RTJ3 opens in a Twilight Zone type of space. The dark, dystopian world references bits and pieces of our own, but—whether or not the project is intended to be displaced to the year 2100 as one of the tunes alludes to—the work doesn’t directly address today’s headlines. This is not entirely new; since his roast of Ronald Reagan on R.A.P Music, Killer Mike has devoted much more time tearing down the whole of “fuck boy” than isolating particular fuck boys. The difference for this project is rap’s meanest duo is scared. Mike’s “The closest representation of God you might see” and El’s “motherfuck your permission” on their previous effort’s opener “Jeopardy” are replaced with “Down’s” “I hope with the highest of hopes/That I never have to go back to the trap/And my days of dealing with dope” and a chorus reading “I coulda died y’all.” The blistering attack on the ears of Run the Jewels 2 is molded into a harrowing journey with heavy, brooding darkness. The spirit of the duo still remains intact enough for some hyperbolic insults and comedy, but Run the Jewels 3 is certainly no laughing matter.
“Talk to Me” continues the anxiousness of the opener with El-P’s continuing mastery of acoustic and electronic blends: a raw drum sample introduces a quick and nervous Mike verse with the spoken word bible reading in the middle accompanied by dramatic low frequency piano notes. Next, we get a more methodically paced romp on “Legend Has It” before “Call Ticketron” rides in with raucous bass. “Ticketron” makes a little bit of a social comment as the constant “Live at the Garden” phrases are met with some of the most unsettling comments of the album: “I’m the shamalama doomalama danger dick’ll do your mama/Skeeter with the peter, never eat her, tell her see ya later.” Maybe the track showcases a bit of Run the Jewels self-deprecation as it turns out that no matter how disgusting the talk on RTJ projects gets, the duo only seems to be garnering more recognition, but I think the track leans more towards criticism of the behemoth entertainment industry. The moniker “Ticketron” makes the likes of Universal Music and Ticketmaster sound like bloodsucking robots and Run the Jewels exaggerate their heartlessness to shed light on the vicious industry climate that they have to deal with.
The next four tracks hang in a relatively similar place, but the Danny Brown feature is certainly welcome and Mike and El-P never fail to deliver a solid verse with entertaining rhyme schemes: “Say hello to the masters, on behalf of the classless masses/We showed up, ski masks, picks, and axes to murder asses.” “2100” returns to the heaviness of the opener. Mike opens with “How long before the hate that we hold lead us to another Holocaust,” again not necessarily directly addressing the modern political climate, but certainly capturing its mood. This combined with the longing 6/8 beat and Boots’ yearning “Save my swollen heart, bring me home from the dark” hook make for a centerpiece of a track.

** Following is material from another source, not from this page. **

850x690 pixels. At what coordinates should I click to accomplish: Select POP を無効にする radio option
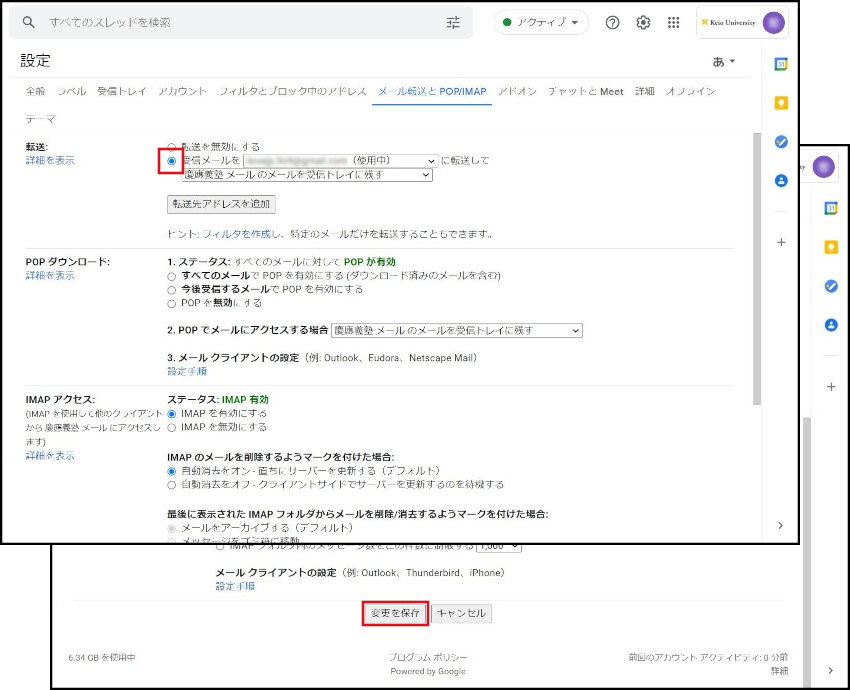click(172, 303)
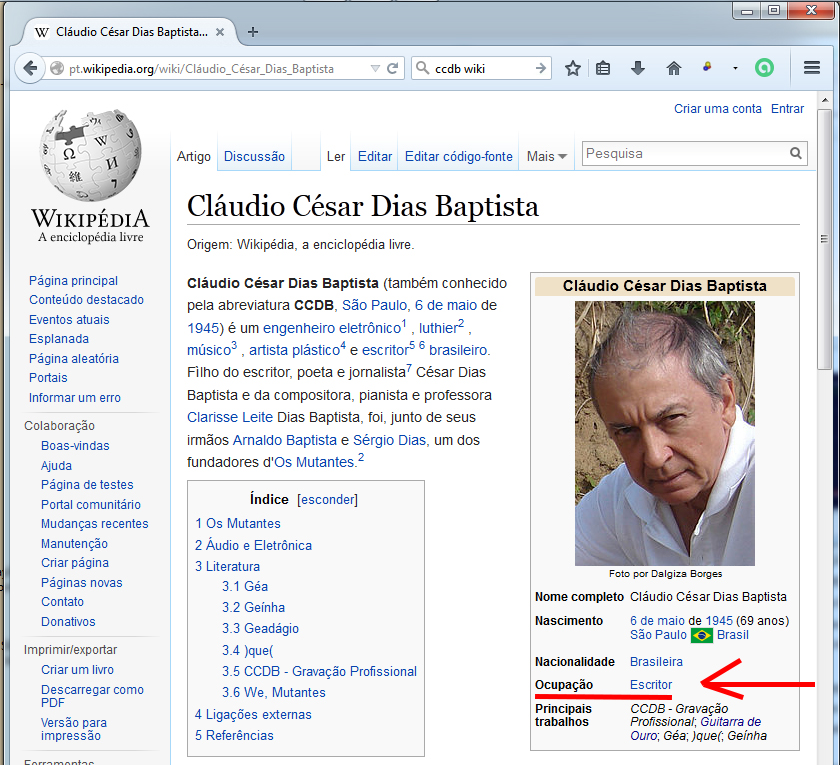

The energy continues to accelerate for the rest of the project. Trina shows up for an asskicking hook on “Panther Like a Panther” with the guitar heavy “Oh Mama” almost achieving punk undertones. Even though these tunes offer a bit of confidence, there’s still an element of darkness within the production. As Trina yelps “I’m the shit,” anxious, distant synths provide a rather dark mood, then the strained, distorted guitars put a damper on the boisterous verses of “Oh Mama.” The dark undertones continue throughout “Thursday in the Danger Room” with Kamasi Washington offering a massive melody for the hook before “A Report to the Shareholders” drones on for six-minutes.
If Run the Jewels 1 and 2 are soundtracks to comic book movies, RTJ3 is the Dark Knight addition. El-P continues to construct unrelenting walls of sound, but these ones dangerous for all involved: the sky is grey, the world is ending and even Killer Mike fears for his life. There is a shade of rehashing the duo’s past. Although the deep piano notes on “Talk to Me” change the meaning of the track, they have appeared before in El-P’s sonic landscape. Also, the record has its fair share of dick jokes, but, overall, the Run the Jewels universe continues to expand and the duo seems to be digging deeper into their relationship with each passing track.
Killer Mike and El-P go heavier, but with a bit less fist to the listener’s face confidence.